The presence of snipers in modern conflicts leads to high insecurity for the soldiers. In order to improve the soldier's
protection against this threat, the French German Research Institute of Saint-Louis (ISL) has been conducting studies in
the domain of acoustic localization of shots. Mobile antennas mounted on the soldier's helmet were initially used for
real-time detection, classification and localization of sniper shots. It showed good performances in land scenarios, but
also in urban scenarios if the array was in the shot corridor, meaning that the microphones first detect the direct wave and
then the reflections of the Mach and muzzle waves (15% distance estimation error compared to the actual shooter array
distance). Fusing data sent by multiple sensor nodes distributed on the field showed some of the limitations of the
technologies that have been implemented in ISL's demonstrators. Among others, the determination of the arrays'
orientation was not accurate enough, thereby degrading the performance of data fusion.
Some new solutions have been developed in the past year in order to obtain better performance for data fusion.
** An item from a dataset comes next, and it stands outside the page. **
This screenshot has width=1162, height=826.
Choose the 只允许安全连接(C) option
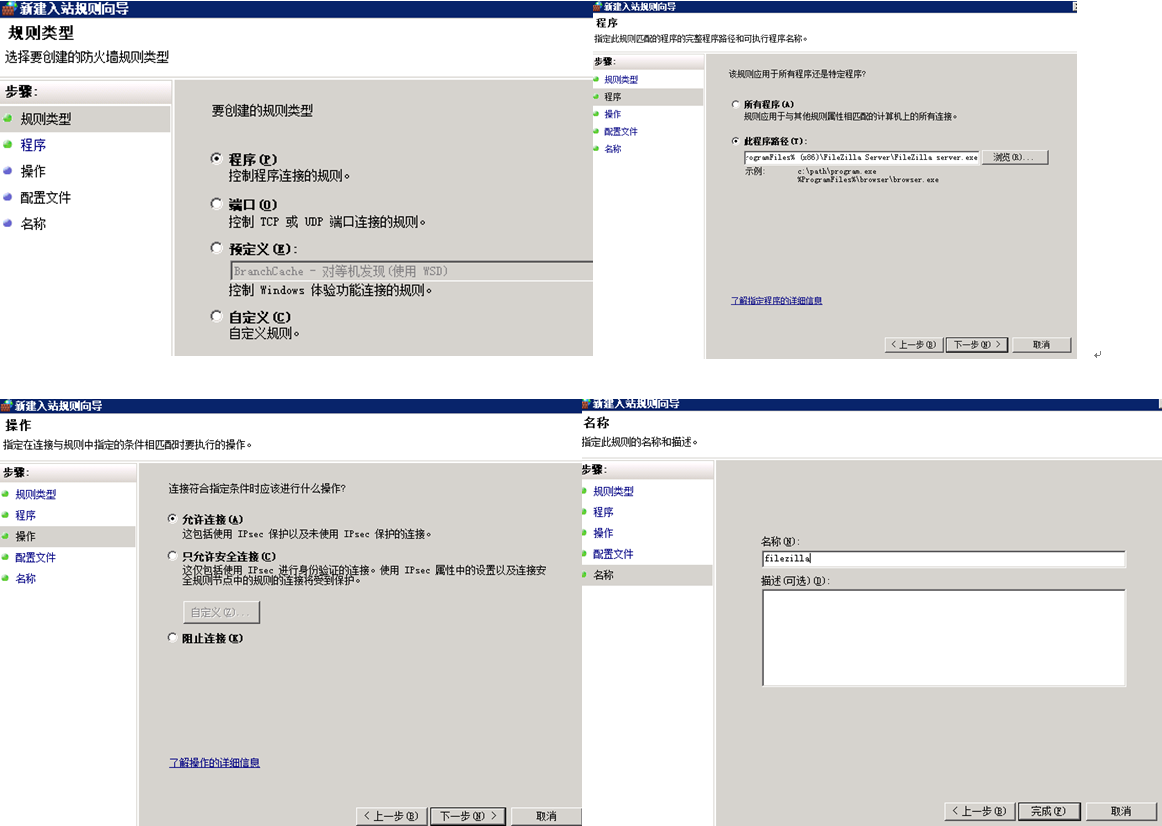click(173, 556)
Asynchronous localization algorithms have been developed and post-processed on data measured in both free-field and
urban environments with acoustic modules on the line of sight of the shooter. These results are presented in the first part
of the paper. The impact of GPS position estimation error is also discussed in the article in order to evaluate the possible
use of those algorithms for real-time processing using mobile acoustic nodes. In the frame of ISL's transverse project
IMOTEP (IMprovement Of optical and acoustical TEchnologies for the Protection), some demonstrators are developed
that will allow real-time asynchronous localization of sniper shots. An embedded detection and classification algorithm
is implemented on wireless acoustic modules that send the relevant information to a central PC. Data fusion is then
processed and the estimated position of the shooter is sent back to the users. A SWIR active imaging system is used for
localization refinement. A built-in DSP is related to the detection/classification tasks for each acoustic module. A GPS
module is used for time difference of arrival and module's position estimation. Wireless communication is supported
using ZigBee technology. These acoustic modules are described in the article and first results of real-time asynchronous
sniper localization using those modules are discussed.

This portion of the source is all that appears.